§ YOUR TASK: In the passage on George Daniel Watters II, copy out word for word everything from "Watters was educated" up to and including "Saint Paul, Minnesota.".

George Daniel Watters II was born in Rochester, New York on April 27, 1890. He was the son of George Daniel Watters I and his wife Nettie. His mother was a native of Des Moines, Iowa and was the daughter of German immigrants Charles Alexander and Louisa Boehler. His father was a musician and a native of Rochester, New York who held the post of organist at the St. Patrick's Cathedral in that city. His father moved to Des Moines after being appointed organist at St. Ambrose Cathedral. His father died in Denver, Colorado in late March 1890; a month before the birth of his son. His mother remarried to J. F. O'Neil.

Watters was educated at schools in Des Moines. In 1908, at the age of 18, he began his professional career as manager of a touring theatre company led by the actor Lon Chaney that was performing the play The Royal Chel. He managed this company through 1910. He married his first wife, Cora Belle Beerse, on July 25, 1910, in Saint Paul, Minnesota.

§ INFORMATION:
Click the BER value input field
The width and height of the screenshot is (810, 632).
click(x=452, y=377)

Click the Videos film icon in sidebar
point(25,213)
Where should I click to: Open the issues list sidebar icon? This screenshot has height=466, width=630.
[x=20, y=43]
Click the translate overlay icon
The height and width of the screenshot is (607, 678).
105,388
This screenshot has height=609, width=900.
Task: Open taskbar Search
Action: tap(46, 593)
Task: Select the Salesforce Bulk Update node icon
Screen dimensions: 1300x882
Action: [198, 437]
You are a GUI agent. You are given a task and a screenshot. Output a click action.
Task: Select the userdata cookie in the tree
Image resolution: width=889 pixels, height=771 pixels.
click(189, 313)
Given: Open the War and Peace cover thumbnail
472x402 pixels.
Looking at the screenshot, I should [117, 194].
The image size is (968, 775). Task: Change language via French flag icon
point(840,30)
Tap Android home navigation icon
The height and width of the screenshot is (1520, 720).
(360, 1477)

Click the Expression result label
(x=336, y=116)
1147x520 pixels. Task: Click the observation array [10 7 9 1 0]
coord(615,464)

§ TASK OUTPUT:
Watters was educated at schools in Des Moines. In 1908, at the age of 18, he began his professional career as manager of a touring theatre company led by the actor Lon Chaney that was performing the play The Royal Chel. He managed this company through 1910. He married his first wife, Cora Belle Beerse, on July 25, 1910, in Saint Paul, Minnesota.